His friends, the kingfishers, who had lived all summer in a hole at the top of the bank, had long since gone, and the camp-robbers, who scolded him incessantly, sat silent in the tall pine trees near the cabin. He noticed that the eagle that nested in an inaccessible peak across the river swooped for home and stayed there. The redsides and the bull trout in the river would no longer bite, and he remembered now that the coyote who denned among the rocks well up the mountain had howled last night as if possessed: all signs of storm and winter.

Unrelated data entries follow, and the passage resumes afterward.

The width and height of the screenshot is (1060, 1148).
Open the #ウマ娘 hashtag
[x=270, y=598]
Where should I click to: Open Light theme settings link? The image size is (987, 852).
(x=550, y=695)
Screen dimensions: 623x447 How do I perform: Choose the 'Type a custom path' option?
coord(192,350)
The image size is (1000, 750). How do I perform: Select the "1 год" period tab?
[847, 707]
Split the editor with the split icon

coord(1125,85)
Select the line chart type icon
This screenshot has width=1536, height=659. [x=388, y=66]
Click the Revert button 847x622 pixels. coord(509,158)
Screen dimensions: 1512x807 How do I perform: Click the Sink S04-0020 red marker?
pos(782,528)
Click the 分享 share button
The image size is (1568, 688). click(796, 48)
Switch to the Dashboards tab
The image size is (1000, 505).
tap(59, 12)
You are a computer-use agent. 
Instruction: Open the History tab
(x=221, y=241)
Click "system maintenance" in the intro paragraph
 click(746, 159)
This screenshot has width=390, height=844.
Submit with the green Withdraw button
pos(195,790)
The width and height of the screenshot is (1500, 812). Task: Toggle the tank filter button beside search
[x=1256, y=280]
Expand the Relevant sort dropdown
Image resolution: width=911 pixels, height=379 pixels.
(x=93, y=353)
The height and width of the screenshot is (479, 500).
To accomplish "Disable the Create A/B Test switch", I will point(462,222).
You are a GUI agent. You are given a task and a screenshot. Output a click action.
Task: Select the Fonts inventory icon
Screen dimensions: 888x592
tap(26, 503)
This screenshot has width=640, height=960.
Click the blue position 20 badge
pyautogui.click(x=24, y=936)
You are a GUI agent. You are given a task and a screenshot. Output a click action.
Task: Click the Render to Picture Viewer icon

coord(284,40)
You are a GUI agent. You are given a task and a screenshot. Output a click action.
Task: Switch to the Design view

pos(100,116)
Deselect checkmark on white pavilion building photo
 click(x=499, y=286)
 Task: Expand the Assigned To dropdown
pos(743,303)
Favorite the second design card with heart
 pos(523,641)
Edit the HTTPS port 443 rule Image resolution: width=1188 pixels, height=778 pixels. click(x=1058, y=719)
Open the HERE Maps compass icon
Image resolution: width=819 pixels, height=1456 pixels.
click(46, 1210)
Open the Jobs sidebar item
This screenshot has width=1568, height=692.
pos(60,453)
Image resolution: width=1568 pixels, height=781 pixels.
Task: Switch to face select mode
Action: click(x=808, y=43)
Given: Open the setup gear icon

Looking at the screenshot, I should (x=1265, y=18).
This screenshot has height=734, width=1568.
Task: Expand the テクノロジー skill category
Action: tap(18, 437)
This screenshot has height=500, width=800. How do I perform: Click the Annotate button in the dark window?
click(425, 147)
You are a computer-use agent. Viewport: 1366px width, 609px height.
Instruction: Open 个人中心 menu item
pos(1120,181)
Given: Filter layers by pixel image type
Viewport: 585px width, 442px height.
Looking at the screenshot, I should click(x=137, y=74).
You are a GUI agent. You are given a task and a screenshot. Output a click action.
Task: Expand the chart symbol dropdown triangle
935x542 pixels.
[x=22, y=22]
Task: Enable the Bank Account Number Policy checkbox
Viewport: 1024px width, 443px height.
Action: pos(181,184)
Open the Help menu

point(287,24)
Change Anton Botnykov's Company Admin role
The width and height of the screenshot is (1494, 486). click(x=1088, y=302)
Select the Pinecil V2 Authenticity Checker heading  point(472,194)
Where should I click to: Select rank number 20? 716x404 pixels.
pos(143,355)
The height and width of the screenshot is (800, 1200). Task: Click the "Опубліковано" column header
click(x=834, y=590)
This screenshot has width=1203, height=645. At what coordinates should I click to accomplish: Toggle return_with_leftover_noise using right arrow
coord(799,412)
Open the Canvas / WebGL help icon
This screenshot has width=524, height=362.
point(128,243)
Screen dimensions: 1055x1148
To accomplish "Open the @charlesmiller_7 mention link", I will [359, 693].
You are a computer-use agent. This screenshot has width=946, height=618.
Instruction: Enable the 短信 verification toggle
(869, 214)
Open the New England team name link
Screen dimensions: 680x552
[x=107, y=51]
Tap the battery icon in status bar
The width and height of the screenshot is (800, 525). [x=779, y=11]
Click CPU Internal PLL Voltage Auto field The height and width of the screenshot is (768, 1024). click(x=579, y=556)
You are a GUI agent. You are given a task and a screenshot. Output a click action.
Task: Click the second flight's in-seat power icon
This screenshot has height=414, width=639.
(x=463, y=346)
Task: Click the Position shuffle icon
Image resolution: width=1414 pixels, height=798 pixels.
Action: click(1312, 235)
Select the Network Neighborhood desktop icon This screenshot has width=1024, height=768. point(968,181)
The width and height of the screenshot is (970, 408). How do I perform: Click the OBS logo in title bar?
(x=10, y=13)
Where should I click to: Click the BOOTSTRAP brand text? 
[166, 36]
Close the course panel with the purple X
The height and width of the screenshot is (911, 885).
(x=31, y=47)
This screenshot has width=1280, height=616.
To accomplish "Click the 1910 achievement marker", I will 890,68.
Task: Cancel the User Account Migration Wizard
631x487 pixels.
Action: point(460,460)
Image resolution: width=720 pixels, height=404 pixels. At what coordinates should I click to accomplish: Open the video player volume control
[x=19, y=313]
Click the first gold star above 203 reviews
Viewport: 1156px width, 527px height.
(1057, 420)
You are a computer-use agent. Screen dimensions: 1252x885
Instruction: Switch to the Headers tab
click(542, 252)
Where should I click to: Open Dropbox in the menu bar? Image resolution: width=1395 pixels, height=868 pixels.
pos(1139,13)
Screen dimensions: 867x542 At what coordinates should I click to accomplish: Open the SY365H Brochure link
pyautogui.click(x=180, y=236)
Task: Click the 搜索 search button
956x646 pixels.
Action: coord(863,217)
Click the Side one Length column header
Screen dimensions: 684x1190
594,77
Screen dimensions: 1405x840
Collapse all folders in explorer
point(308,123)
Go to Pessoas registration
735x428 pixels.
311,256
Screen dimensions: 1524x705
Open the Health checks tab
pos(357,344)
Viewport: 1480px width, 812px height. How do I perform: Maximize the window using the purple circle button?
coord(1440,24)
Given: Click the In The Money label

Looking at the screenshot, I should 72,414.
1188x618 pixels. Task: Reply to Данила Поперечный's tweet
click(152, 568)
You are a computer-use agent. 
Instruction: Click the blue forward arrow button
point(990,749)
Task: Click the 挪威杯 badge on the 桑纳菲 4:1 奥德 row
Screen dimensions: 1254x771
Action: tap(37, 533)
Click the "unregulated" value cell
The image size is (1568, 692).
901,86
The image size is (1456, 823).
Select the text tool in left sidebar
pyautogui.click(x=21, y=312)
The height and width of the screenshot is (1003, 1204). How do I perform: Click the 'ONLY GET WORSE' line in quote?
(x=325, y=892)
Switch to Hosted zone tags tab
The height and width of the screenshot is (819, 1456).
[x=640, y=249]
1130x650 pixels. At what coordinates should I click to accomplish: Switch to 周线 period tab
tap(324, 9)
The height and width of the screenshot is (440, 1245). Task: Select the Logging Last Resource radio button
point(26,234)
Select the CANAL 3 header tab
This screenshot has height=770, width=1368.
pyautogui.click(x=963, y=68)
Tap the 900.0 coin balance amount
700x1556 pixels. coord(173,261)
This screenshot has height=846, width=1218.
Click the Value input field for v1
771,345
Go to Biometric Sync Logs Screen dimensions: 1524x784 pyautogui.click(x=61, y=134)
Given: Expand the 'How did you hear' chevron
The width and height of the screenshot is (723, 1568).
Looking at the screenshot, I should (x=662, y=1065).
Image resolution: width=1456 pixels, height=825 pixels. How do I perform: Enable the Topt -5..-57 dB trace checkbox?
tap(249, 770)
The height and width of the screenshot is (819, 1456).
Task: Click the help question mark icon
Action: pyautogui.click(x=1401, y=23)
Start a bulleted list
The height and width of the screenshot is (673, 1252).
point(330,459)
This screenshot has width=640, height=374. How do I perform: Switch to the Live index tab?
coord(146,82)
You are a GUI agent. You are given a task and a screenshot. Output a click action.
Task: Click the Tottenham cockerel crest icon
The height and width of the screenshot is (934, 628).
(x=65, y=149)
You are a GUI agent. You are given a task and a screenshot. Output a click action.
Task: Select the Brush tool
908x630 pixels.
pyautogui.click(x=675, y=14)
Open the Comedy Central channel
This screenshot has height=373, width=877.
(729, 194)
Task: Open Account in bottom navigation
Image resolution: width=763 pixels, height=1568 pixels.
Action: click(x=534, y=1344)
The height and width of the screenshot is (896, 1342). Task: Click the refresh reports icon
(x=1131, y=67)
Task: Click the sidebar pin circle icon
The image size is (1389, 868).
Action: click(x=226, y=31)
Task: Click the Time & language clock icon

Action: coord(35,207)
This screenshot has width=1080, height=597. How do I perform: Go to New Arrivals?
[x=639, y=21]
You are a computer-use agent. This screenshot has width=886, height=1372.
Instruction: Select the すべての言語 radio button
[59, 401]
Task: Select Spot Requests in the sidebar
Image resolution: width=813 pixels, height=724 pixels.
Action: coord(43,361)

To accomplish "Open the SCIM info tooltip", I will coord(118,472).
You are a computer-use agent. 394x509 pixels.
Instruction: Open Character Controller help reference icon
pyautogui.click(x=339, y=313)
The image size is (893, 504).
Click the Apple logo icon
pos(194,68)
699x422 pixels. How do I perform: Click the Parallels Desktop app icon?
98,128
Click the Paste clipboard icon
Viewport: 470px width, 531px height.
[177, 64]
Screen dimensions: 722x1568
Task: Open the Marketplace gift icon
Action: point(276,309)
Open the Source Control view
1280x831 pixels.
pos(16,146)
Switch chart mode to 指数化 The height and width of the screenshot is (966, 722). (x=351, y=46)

By noon a penetrating chill had crept into the air, and Bruce looked oftener across the river.

“It’s just like him to stay out and sleep under a rock all night with a storm coming,” he told himself uneasily.

This would be no new thing for Slim in one of his ugly moods, and ordinarily it did not matter, for he kept his pockets well filled with strips of jerked elk and venison, while in the rags of his heavy flannel shirt he seemed as impervious to cold as he was to heat.

Chancing to glance over his shoulder and raise his eyes to the side of the mountain, which was separated from the one at the back of the bar by a cañon, a smile of pleasure suddenly lighted Bruce’s dark face, and he stopped rocking.

“Old Felix and his family!” he chuckled. Whimsically he raised both arms aloft in a gesture of welcome. “Ha—they see me!”

The band of mountain sheep picking their way down the rough side stopped short and looked.

“It’s all of a month since they’ve been down for salt.” Then his face fell. “By George, we’re shy on salt!”